Document passage:

━━━

You Have GOT To Be Kidding Me

This is the first I have read about this case - fortunately, at the moment the news is good. A Connecticut judge has set aside a guilty verdict in the case of a substitute teacher. She was convicted of four felony counts of  "risk of injury to a minor". What happened, you ask? It would appear that students in her classroom were exposed to pornographic images on a classroom computer.

Because the computer was infected with a malicious javascript.

Julie Amero had been convicted of four felony counts of "risk of injury to a minor," but on Friday, the Connecticut superior court judge in charge of her sentencing set aside a guilty verdict in the case.

The ruling by Judge Hillary Strackbein grants Amero a new trial, but whether that will actually happen was unclear Friday. In an interview, Assistant State Attorney David Smith said he had taken "no position" on the defense's motion that triggered the judge's decision to set aside the guilty verdict. Smith declined to comment further on the case because it is still pending.

Amero, formerly a substitute teacher at Kelly Middle School in Norwich, Connecticut, was charged after an Oct. 19, 2004 incident during which a classroom computer exposed Amero's seventh graders to pornographic images. She was facing up to 40 years in prison after her Jan. 5 conviction.

━━━

Data under study:

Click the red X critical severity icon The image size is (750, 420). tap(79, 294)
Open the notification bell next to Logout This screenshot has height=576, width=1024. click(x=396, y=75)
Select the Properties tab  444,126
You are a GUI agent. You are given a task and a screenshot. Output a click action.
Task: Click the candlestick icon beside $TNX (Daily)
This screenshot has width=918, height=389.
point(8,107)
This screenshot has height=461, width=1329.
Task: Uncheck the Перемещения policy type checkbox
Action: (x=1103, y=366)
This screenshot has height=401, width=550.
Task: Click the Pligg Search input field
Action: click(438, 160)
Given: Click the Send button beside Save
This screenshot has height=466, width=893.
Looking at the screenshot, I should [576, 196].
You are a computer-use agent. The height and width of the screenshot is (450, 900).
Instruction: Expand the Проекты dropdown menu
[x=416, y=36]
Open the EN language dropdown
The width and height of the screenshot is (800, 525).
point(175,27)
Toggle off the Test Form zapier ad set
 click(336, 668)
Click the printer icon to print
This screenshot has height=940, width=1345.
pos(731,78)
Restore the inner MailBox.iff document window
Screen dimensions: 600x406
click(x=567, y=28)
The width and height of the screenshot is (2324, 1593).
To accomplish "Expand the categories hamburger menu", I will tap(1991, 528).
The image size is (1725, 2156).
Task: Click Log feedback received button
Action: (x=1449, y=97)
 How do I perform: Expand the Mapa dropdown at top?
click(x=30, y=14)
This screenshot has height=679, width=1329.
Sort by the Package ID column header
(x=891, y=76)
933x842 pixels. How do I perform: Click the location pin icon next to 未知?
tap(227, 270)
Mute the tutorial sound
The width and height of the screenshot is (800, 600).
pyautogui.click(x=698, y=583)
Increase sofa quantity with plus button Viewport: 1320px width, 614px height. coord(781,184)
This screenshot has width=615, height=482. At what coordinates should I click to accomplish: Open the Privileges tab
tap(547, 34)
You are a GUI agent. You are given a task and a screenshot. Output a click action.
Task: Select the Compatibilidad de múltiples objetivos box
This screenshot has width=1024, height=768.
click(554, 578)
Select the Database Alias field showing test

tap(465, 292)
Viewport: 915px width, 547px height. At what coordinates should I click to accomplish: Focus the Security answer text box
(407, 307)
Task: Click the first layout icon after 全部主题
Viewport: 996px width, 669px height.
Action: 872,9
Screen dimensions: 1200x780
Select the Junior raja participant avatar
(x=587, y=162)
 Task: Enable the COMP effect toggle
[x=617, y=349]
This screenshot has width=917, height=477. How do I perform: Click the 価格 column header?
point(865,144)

━━━

Tasks to carry out:
- A) Decide whether each statement below agrees with the text on the Julie Amero case. Answer yes or no for each, quoting the words of the text that decide it.
(i) The judge who set aside the guilty verdict was Hillary Strackbein.
(ii) Assistant State Attorney David Smith opposed the defense's motion.
(iii) The students exposed to the images were fifth graders.
- B) Using the text on the Julie Amero case, answer each question briefly.
(i) On what date did the classroom computer incident occur?
(ii) At which school had Amero worked as a substitute teacher?
(iii) What was the maximum prison term Amero faced after her conviction?
- C) Pick up the text on the Julie Amero case after its final sentence and continue it.

Answers for the tasks:
- A)
(i) Yes: "The ruling by Judge Hillary Strackbein grants Amero a new trial"
(ii) No: "said he had taken "no position" on the defense's motion"
(iii) No: "exposed Amero's seventh graders to pornographic images"

- B)
(i) Oct. 19, 2004
(ii) Kelly Middle School in Norwich, Connecticut
(iii) Up to 40 years

- C)
The prosecution had charged that Amero had endangered her students by accessing pornographic images and the case had become a cause celebre in the antispyware community, which has portrayed her as an innocent victim of a malicious spyware program.

One of Amero's most vocal advocates, Sunbelt Software Inc. CEO Alex Eckelberry said in a blog posting he was"very pleased," with the judge's ruling. But, he cautioned that "there's still the specter of a new trial and so the show isn't over yet."

Evidence presented at Amero's trial showed that the school's computer was infected with malicious JavaScript code, after a visit to a Web site devoted to hair styles, according to Eckelberry.

You know, I have a never ending battle with spyware around here and have to sweep the systems daily. But, seriously, prosecuting something like this is insane. Send someone to prison because spyware was installed, maliciously, by another party? You have got to be kidding.